Two years ago I reported here on a lawsuit filed by NY filmmaker Jennifer Nelson trying to strike Warner Music’s copyright in the song “Happy Birthday.” She had been filming a documentary about the song and was charged $1,500. by Warner to use the song in her film. She then filed her suit seeking return of the $1,500 (and all other license fees paid to the class of plaintiffs she wants to represent) arguing that the song was actually in the public domain.
Warner has been fighting tooth and nail to keep their hands on the $2,000,000.00 they get each year for licensing the song. They apparently dropped a pile on new documents on Ms. Nelson related to the song recently. According to Ms. Nelson’s lawyers, Warner handed over “approximately 200 pages of documents [Warner/Chappell] claim were ‘mistakenly’ not produced during discovery, which ended on July 11, 2014, more than one year earlier.” Now Ms. Nelson’s lawyers are saying that some of those documents are “the smoking gun” they have been looking for and prove conclusively that the song belongs to all of us.
Interestingly, that very important line of text published underneath the song’s lyrics was “blurred almost beyond legibility” in the copy that Warner/Chappell handed over in discovery. Plaintiffs’ lawyers noted that it’s “the only line of the entire PDF that is blurred in that manner.” Imagine that – Warner and its team of lawyers were incapable of producing a clear PDF of only one page and the only thing not clear on the only unclear one page is the one line that may cost them the case. I hate when that happens.
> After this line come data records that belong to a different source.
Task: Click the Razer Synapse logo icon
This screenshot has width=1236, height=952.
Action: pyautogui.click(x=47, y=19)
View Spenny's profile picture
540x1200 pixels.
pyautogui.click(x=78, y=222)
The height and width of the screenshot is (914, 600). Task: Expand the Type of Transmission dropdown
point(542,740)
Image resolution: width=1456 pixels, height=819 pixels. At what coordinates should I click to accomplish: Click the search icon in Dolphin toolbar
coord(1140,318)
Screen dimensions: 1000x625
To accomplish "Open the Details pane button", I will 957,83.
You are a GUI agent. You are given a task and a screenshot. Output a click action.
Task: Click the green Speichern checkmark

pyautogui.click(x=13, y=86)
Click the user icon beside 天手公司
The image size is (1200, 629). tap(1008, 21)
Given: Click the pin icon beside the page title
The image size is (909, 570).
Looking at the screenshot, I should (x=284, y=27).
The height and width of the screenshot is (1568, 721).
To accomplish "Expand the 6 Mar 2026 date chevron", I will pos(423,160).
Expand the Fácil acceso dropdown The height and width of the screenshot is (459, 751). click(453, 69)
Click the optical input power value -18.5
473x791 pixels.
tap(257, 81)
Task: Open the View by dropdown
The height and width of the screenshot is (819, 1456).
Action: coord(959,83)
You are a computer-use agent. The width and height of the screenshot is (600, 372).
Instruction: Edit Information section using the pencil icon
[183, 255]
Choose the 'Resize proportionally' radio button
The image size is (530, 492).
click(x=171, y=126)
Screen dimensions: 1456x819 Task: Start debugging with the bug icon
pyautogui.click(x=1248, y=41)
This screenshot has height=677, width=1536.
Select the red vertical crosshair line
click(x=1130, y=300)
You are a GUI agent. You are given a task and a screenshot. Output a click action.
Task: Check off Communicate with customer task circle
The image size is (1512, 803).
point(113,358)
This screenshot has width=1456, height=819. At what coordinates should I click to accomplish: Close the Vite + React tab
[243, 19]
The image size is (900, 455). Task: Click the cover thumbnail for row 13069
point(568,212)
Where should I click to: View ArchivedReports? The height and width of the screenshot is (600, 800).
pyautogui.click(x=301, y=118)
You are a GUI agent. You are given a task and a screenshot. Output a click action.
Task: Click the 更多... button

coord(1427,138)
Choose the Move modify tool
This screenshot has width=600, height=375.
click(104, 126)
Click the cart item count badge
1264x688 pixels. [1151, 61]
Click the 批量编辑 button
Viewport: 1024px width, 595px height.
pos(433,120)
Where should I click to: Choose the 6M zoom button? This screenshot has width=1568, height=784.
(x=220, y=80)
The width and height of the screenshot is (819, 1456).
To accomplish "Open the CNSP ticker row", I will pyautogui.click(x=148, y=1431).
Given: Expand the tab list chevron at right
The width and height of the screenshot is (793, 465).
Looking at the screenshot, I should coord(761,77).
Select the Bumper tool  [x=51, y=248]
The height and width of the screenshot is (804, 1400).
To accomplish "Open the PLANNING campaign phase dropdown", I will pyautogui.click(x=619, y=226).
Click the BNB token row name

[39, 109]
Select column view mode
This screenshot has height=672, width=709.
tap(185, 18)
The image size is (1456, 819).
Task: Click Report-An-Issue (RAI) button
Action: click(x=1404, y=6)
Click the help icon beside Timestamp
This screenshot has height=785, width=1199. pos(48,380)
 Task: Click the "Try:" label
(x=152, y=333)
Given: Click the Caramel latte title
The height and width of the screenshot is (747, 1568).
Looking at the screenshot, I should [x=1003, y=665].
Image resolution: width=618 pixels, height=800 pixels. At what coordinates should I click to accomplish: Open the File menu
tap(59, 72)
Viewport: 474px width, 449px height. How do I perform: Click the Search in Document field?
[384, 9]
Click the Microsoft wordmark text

The Nelson legal team didn’t stop there however. They decided to go and try to find their own versions of the songbook – and they did just that. They located a first edition published in 1916, which didn’t have the song, and then later versions published 1922 and onward which did include the song and which printed it without a copyright notice. That’s a shot through Warner’s heart because under the 1909 Copyright Act which was then in effect, to be protected a published work had to include the word “Copyright,” or the abbreviation “Copr., ” or the “©” symbol. Publishing a work without any of those notices put the work forever into the public domain. So Ms. Nelson’s attorneys are arguing that the 1922 publication without proper notice forfeited copyright in the work. Even if the court rules that the work was still copyrighted in 1922 because it was contained in a songbook that was itself entirely copyrighted at that time, a 1922 copyright would expire in 1949 under the 1909 Copyright Act unless it had been renewed. And even if it had been renewed, renewal would only get you another 26 years meaning that the renewed copyright would have expired in 1997.
Warner is now scrambling to try and show that this version is different than the version they are relying on. But motions have been filed and Judge George King, who is the Chief Judge of the Federal District Court for the District of Central California will have to make the decision which should come down late this year or sometime early next year. One side will then really have something to sing about.